*** Opening of RECORDS PROVIDED ***

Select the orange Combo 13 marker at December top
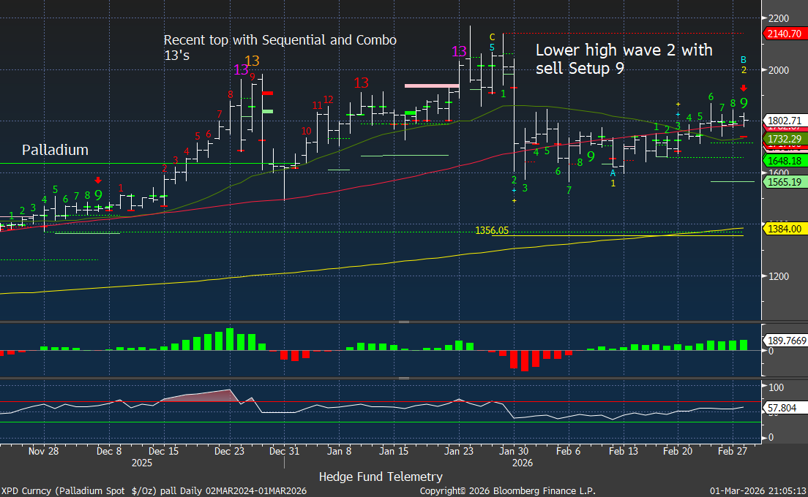Viewport: 808px width, 497px height. (252, 61)
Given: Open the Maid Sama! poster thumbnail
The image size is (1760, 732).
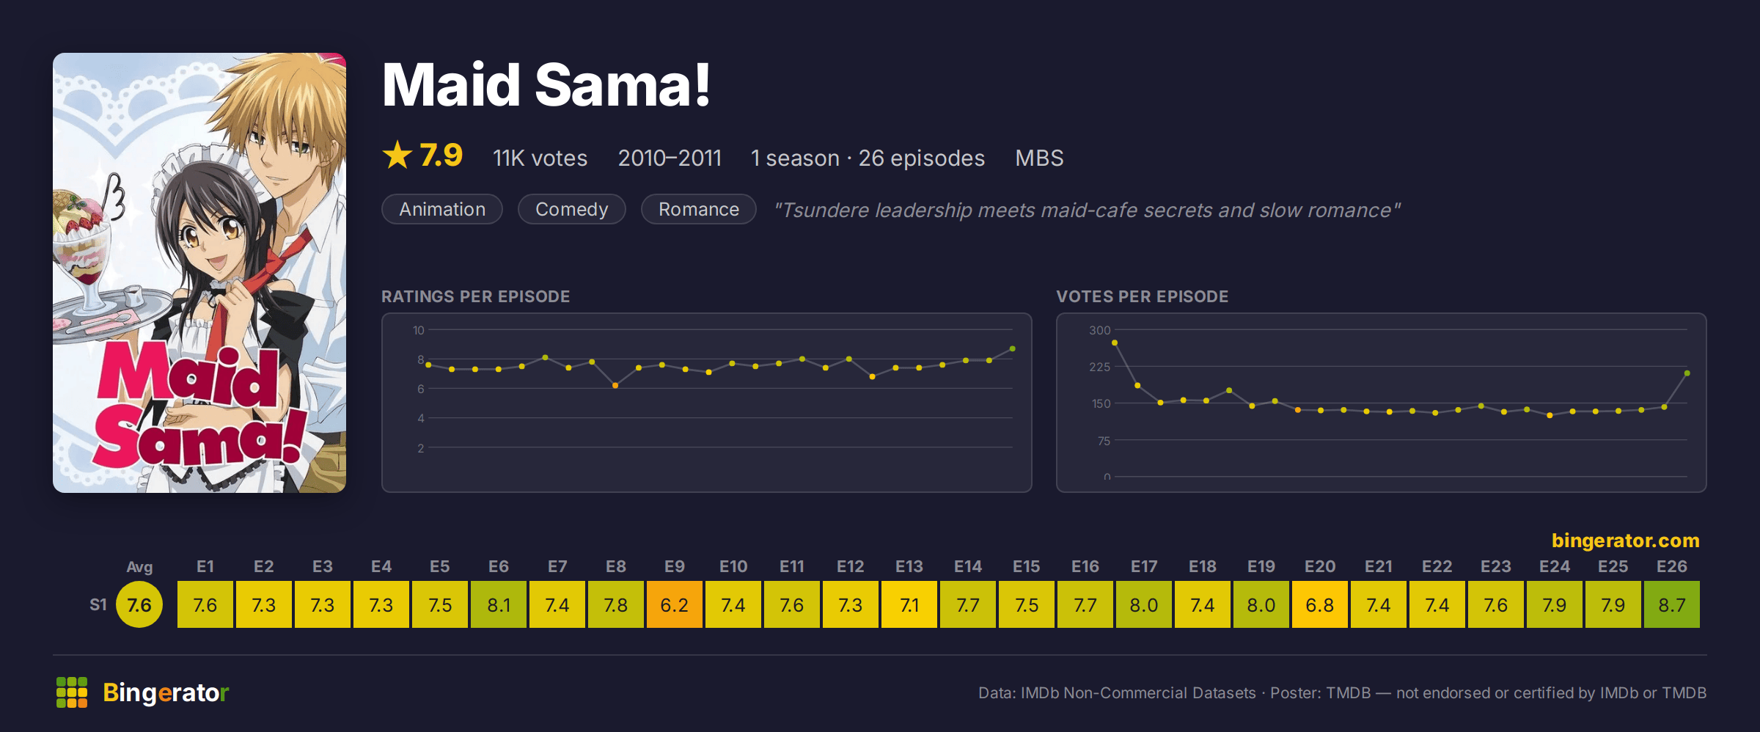Looking at the screenshot, I should coord(199,273).
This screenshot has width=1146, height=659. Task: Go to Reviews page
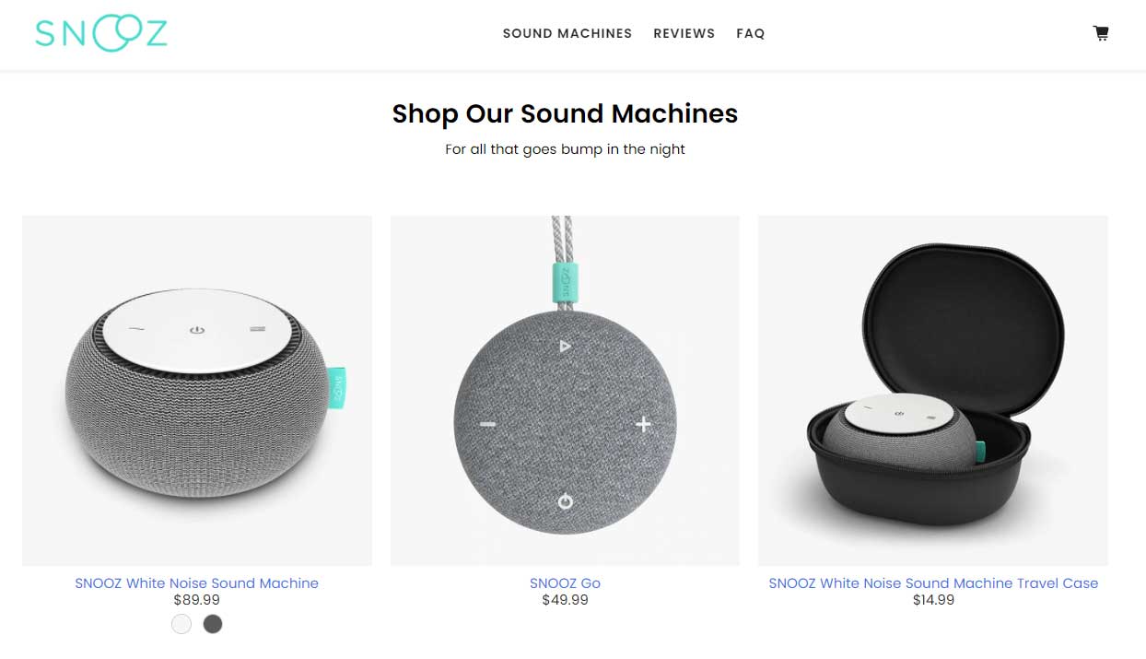[x=684, y=33]
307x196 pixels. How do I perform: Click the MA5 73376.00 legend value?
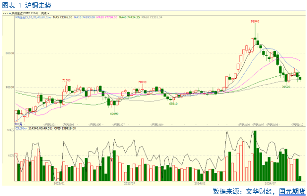point(62,17)

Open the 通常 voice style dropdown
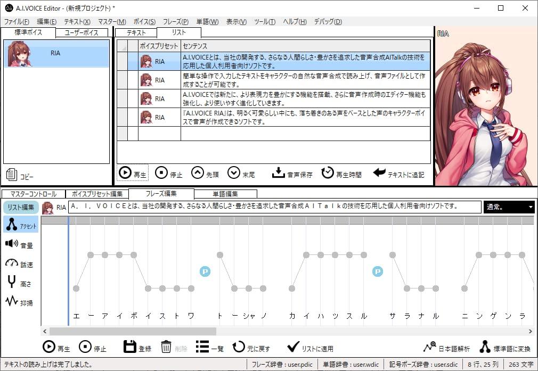pos(508,207)
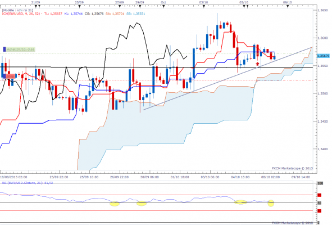Select the RSI indicator label in lower pane
This screenshot has width=332, height=225.
(x=28, y=183)
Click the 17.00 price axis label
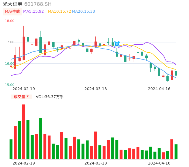This screenshot has height=167, width=189. tap(10, 42)
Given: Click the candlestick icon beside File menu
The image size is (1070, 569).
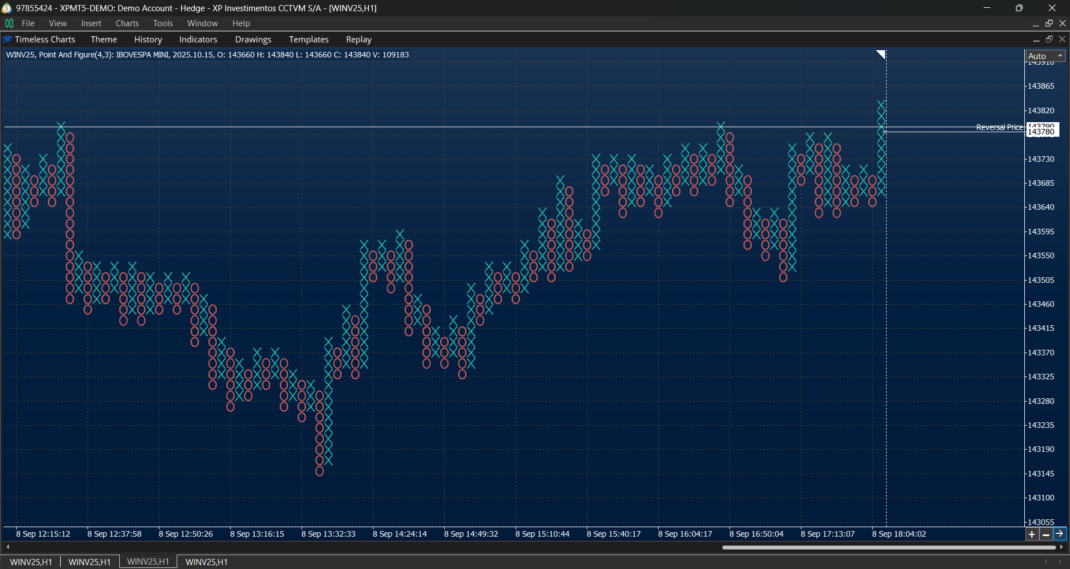Looking at the screenshot, I should pyautogui.click(x=9, y=23).
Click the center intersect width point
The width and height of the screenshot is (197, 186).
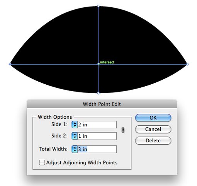[98, 64]
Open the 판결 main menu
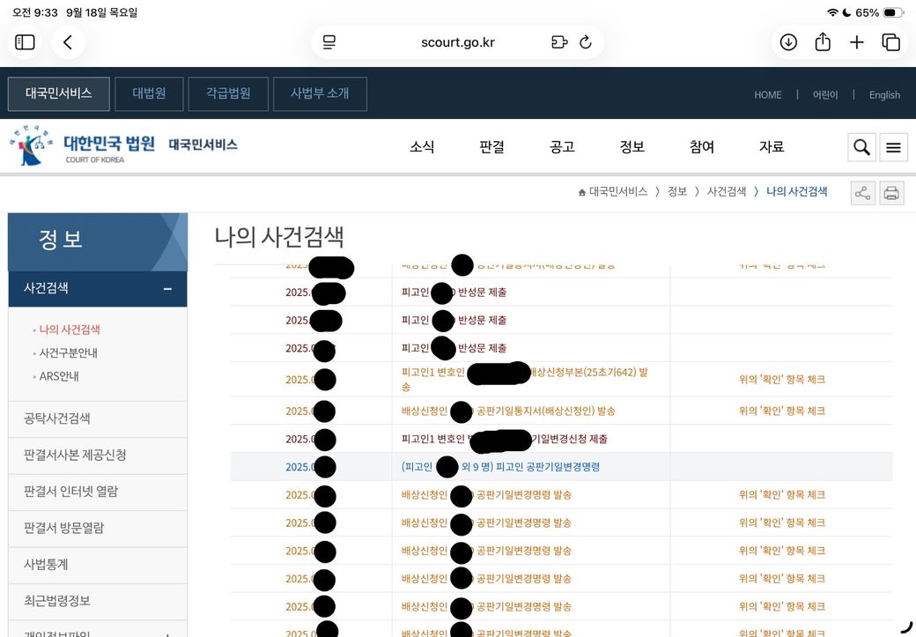This screenshot has height=637, width=916. point(491,147)
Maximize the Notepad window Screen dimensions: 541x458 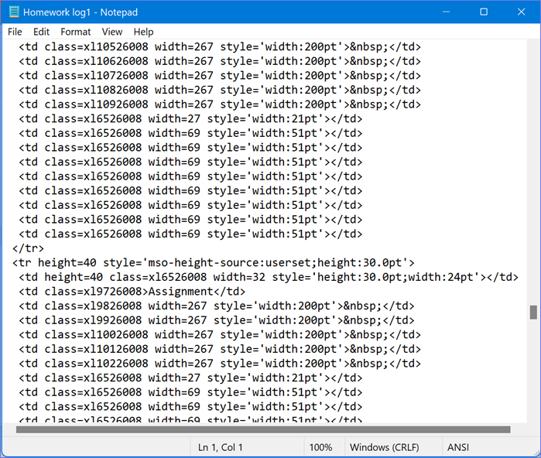[x=484, y=12]
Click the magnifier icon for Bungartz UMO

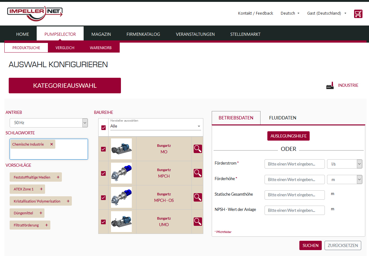point(198,222)
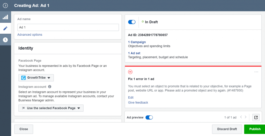Expand the side panel arrow icon
Screen dimensions: 265x136
coord(5,6)
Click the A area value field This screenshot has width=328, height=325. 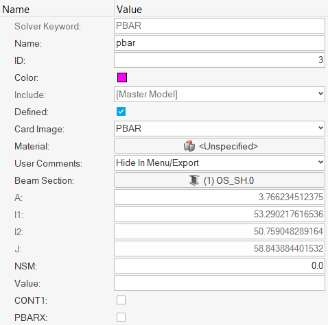[220, 197]
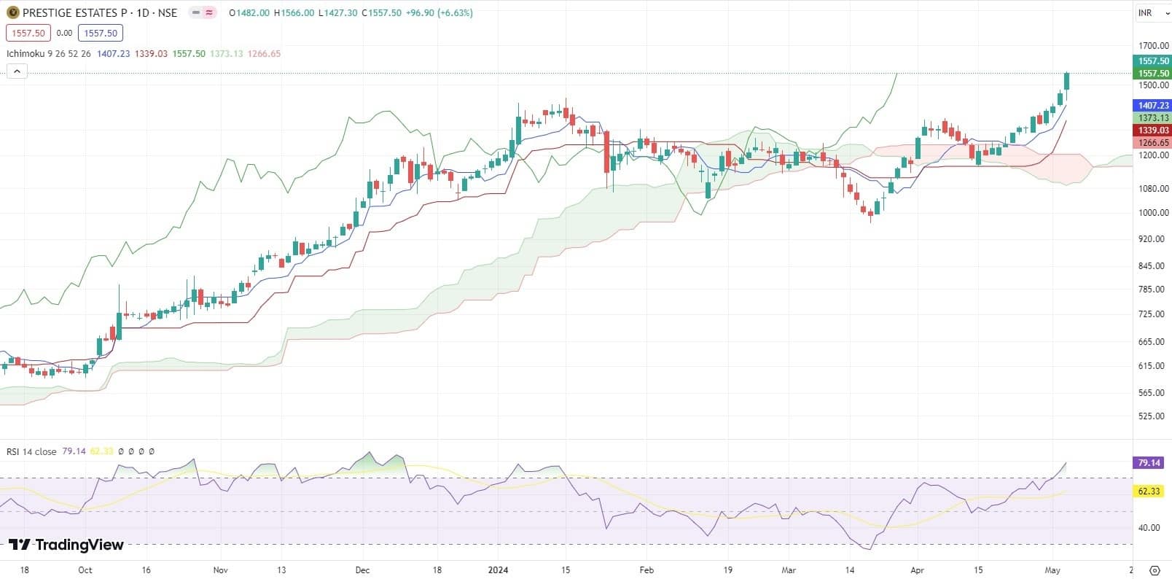Image resolution: width=1172 pixels, height=579 pixels.
Task: Click the TradingView logo
Action: (x=66, y=545)
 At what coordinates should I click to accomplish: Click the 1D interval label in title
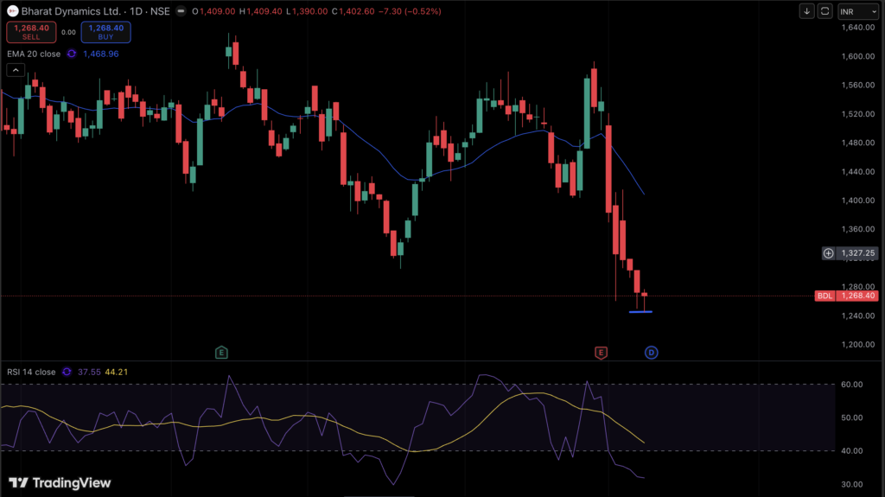click(133, 11)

*** Close of RECORDS PROVIDED ***

Reproduce verbatim the opening line of the material and every line after it, up to and including the line with "Given: Click the", but no pictures.

TASK ANSWER:
Select the orange Combo 13 marker at December top
Viewport: 808px width, 497px height. (252, 61)
Given: Open the Maid Sama! poster thumbnail
The image size is (1760, 732).
Looking at the screenshot, I should coord(199,273).
This screenshot has width=1146, height=659. Task: Go to Reviews page
[x=684, y=33]
307x196 pixels. How do I perform: Click the MA5 73376.00 legend value?
point(62,17)

Open the 通常 voice style dropdown
pos(508,207)
Select the RSI indicator label in lower pane
This screenshot has width=332, height=225.
(x=28, y=183)
Click the 17.00 price axis label
This screenshot has height=167, width=189. tap(10, 42)
Given: Click the candlestick icon beside File menu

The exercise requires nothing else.